[Start of SUPPLIED MATERIAL]

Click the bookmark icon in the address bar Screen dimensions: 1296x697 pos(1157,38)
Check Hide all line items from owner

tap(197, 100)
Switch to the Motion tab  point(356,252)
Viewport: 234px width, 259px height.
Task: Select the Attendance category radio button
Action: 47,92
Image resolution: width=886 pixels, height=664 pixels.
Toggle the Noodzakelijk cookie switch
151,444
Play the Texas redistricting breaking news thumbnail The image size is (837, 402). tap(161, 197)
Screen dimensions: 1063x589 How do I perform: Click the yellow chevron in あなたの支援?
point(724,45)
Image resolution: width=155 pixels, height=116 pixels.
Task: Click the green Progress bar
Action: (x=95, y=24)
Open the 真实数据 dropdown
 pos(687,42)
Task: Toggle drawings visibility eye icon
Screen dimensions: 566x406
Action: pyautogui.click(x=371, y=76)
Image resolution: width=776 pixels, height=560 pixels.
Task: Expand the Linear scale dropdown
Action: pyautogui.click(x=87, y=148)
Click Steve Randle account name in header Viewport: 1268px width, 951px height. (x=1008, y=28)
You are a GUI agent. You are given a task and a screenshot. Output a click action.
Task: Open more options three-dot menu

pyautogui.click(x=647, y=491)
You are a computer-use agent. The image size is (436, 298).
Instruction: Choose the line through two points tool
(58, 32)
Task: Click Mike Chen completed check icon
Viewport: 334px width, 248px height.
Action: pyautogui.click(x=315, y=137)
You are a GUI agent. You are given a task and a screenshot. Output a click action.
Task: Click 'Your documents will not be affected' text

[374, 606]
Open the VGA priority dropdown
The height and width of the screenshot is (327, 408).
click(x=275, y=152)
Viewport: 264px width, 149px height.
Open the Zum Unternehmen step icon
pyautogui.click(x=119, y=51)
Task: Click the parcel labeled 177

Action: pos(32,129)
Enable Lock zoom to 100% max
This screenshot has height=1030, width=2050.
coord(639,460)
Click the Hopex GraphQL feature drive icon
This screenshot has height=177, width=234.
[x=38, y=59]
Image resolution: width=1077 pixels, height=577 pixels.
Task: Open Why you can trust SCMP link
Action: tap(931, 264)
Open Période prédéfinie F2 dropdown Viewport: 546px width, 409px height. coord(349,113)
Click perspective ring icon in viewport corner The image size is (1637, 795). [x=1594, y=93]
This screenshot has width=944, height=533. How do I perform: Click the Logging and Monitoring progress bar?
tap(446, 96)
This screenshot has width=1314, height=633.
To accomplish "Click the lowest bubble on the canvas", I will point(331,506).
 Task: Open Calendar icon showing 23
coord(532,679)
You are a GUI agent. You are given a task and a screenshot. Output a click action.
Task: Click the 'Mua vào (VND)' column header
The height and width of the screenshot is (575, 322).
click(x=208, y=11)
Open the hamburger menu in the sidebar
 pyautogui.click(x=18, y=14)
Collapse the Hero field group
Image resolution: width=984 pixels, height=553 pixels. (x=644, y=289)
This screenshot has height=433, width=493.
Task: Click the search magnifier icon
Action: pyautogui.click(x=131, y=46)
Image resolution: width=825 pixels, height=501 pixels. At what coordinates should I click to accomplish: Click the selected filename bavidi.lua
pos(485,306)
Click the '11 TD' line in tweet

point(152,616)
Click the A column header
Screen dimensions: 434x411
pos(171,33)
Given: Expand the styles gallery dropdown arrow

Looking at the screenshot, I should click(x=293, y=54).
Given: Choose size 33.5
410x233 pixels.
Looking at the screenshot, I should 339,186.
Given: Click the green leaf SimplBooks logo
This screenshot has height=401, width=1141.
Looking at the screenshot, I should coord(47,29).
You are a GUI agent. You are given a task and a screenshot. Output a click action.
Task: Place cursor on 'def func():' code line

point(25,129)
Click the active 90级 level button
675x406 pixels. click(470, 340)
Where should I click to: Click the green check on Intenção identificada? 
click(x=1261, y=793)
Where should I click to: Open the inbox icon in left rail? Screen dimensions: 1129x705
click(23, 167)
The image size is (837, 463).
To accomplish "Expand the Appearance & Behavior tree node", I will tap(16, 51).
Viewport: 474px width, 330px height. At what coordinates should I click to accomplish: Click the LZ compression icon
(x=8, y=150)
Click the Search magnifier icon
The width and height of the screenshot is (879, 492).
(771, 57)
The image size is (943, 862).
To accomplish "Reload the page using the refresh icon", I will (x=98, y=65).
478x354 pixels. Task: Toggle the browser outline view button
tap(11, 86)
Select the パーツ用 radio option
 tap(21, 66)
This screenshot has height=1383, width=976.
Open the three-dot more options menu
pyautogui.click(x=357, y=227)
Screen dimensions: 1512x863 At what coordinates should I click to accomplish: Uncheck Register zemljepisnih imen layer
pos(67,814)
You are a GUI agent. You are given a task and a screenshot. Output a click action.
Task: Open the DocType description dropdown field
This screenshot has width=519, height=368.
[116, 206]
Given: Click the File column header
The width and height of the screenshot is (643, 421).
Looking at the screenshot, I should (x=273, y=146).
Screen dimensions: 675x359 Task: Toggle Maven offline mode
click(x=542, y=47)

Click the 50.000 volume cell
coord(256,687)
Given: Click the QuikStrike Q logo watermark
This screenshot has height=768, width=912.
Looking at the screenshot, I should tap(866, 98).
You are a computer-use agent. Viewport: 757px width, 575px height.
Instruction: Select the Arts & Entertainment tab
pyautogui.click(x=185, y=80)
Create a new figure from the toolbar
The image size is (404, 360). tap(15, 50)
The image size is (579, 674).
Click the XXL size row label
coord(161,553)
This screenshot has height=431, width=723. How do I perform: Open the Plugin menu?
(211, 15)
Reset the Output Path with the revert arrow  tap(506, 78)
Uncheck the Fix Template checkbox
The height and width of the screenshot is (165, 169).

[End of SUPPLIED MATERIAL]

- **DO THIS**
Change every "Screen dimensions" in the material to "Display size", keeping all other text the same.

- **CORRECT ANSWER**
Click the bookmark icon in the address bar Display size: 1296x697 pos(1157,38)
Check Hide all line items from owner

tap(197, 100)
Switch to the Motion tab  point(356,252)
Viewport: 234px width, 259px height.
Task: Select the Attendance category radio button
Action: 47,92
Image resolution: width=886 pixels, height=664 pixels.
Toggle the Noodzakelijk cookie switch
151,444
Play the Texas redistricting breaking news thumbnail The image size is (837, 402). tap(161, 197)
Display size: 1063x589 How do I perform: Click the yellow chevron in あなたの支援?
point(724,45)
Image resolution: width=155 pixels, height=116 pixels.
Task: Click the green Progress bar
Action: (x=95, y=24)
Open the 真实数据 dropdown
 pos(687,42)
Task: Toggle drawings visibility eye icon
Display size: 566x406
Action: pyautogui.click(x=371, y=76)
Image resolution: width=776 pixels, height=560 pixels.
Task: Expand the Linear scale dropdown
Action: pyautogui.click(x=87, y=148)
Click Steve Randle account name in header Viewport: 1268px width, 951px height. (x=1008, y=28)
You are a GUI agent. You are given a task and a screenshot. Output a click action.
Task: Open more options three-dot menu

pyautogui.click(x=647, y=491)
You are a computer-use agent. The image size is (436, 298).
Instruction: Choose the line through two points tool
(58, 32)
Task: Click Mike Chen completed check icon
Viewport: 334px width, 248px height.
Action: pyautogui.click(x=315, y=137)
You are a GUI agent. You are given a task and a screenshot. Output a click action.
Task: Click 'Your documents will not be affected' text

[374, 606]
Open the VGA priority dropdown
The height and width of the screenshot is (327, 408).
click(x=275, y=152)
Viewport: 264px width, 149px height.
Open the Zum Unternehmen step icon
pyautogui.click(x=119, y=51)
Task: Click the parcel labeled 177

Action: pos(32,129)
Enable Lock zoom to 100% max
This screenshot has height=1030, width=2050.
coord(639,460)
Click the Hopex GraphQL feature drive icon
This screenshot has height=177, width=234.
[x=38, y=59]
Image resolution: width=1077 pixels, height=577 pixels.
Task: Open Why you can trust SCMP link
Action: tap(931, 264)
Open Période prédéfinie F2 dropdown Viewport: 546px width, 409px height. coord(349,113)
Click perspective ring icon in viewport corner The image size is (1637, 795). [x=1594, y=93]
This screenshot has width=944, height=533. How do I perform: Click the Logging and Monitoring progress bar?
tap(446, 96)
This screenshot has width=1314, height=633.
To accomplish "Click the lowest bubble on the canvas", I will point(331,506).
 Task: Open Calendar icon showing 23
coord(532,679)
You are a GUI agent. You are given a task and a screenshot. Output a click action.
Task: Click the 'Mua vào (VND)' column header
The height and width of the screenshot is (575, 322).
click(x=208, y=11)
Open the hamburger menu in the sidebar
 pyautogui.click(x=18, y=14)
Collapse the Hero field group
Image resolution: width=984 pixels, height=553 pixels. (x=644, y=289)
This screenshot has height=433, width=493.
Task: Click the search magnifier icon
Action: pyautogui.click(x=131, y=46)
Image resolution: width=825 pixels, height=501 pixels. At what coordinates should I click to accomplish: Click the selected filename bavidi.lua
pos(485,306)
Click the '11 TD' line in tweet

point(152,616)
Click the A column header
Display size: 434x411
pos(171,33)
Given: Expand the styles gallery dropdown arrow

Looking at the screenshot, I should click(x=293, y=54).
Given: Choose size 33.5
410x233 pixels.
Looking at the screenshot, I should 339,186.
Given: Click the green leaf SimplBooks logo
This screenshot has height=401, width=1141.
Looking at the screenshot, I should coord(47,29).
You are a GUI agent. You are given a task and a screenshot. Output a click action.
Task: Place cursor on 'def func():' code line

point(25,129)
Click the active 90级 level button
675x406 pixels. click(470, 340)
Where should I click to: Click the green check on Intenção identificada? 
click(x=1261, y=793)
Where should I click to: Open the inbox icon in left rail? Display size: 1129x705
click(23, 167)
The image size is (837, 463).
To accomplish "Expand the Appearance & Behavior tree node", I will tap(16, 51).
Viewport: 474px width, 330px height. At what coordinates should I click to accomplish: Click the LZ compression icon
(x=8, y=150)
Click the Search magnifier icon
The width and height of the screenshot is (879, 492).
(771, 57)
The image size is (943, 862).
To accomplish "Reload the page using the refresh icon", I will (x=98, y=65).
478x354 pixels. Task: Toggle the browser outline view button
tap(11, 86)
Select the パーツ用 radio option
 tap(21, 66)
This screenshot has height=1383, width=976.
Open the three-dot more options menu
pyautogui.click(x=357, y=227)
Display size: 1512x863 At what coordinates should I click to accomplish: Uncheck Register zemljepisnih imen layer
pos(67,814)
You are a GUI agent. You are given a task and a screenshot. Output a click action.
Task: Open the DocType description dropdown field
This screenshot has width=519, height=368.
[116, 206]
Given: Click the File column header
The width and height of the screenshot is (643, 421).
Looking at the screenshot, I should (x=273, y=146).
Display size: 675x359 Task: Toggle Maven offline mode
click(x=542, y=47)

Click the 50.000 volume cell
coord(256,687)
Given: Click the QuikStrike Q logo watermark
This screenshot has height=768, width=912.
Looking at the screenshot, I should tap(866, 98).
You are a computer-use agent. Viewport: 757px width, 575px height.
Instruction: Select the Arts & Entertainment tab
pyautogui.click(x=185, y=80)
Create a new figure from the toolbar
The image size is (404, 360). tap(15, 50)
The image size is (579, 674).
Click the XXL size row label
coord(161,553)
This screenshot has height=431, width=723. How do I perform: Open the Plugin menu?
(211, 15)
Reset the Output Path with the revert arrow  tap(506, 78)
Uncheck the Fix Template checkbox
The height and width of the screenshot is (165, 169).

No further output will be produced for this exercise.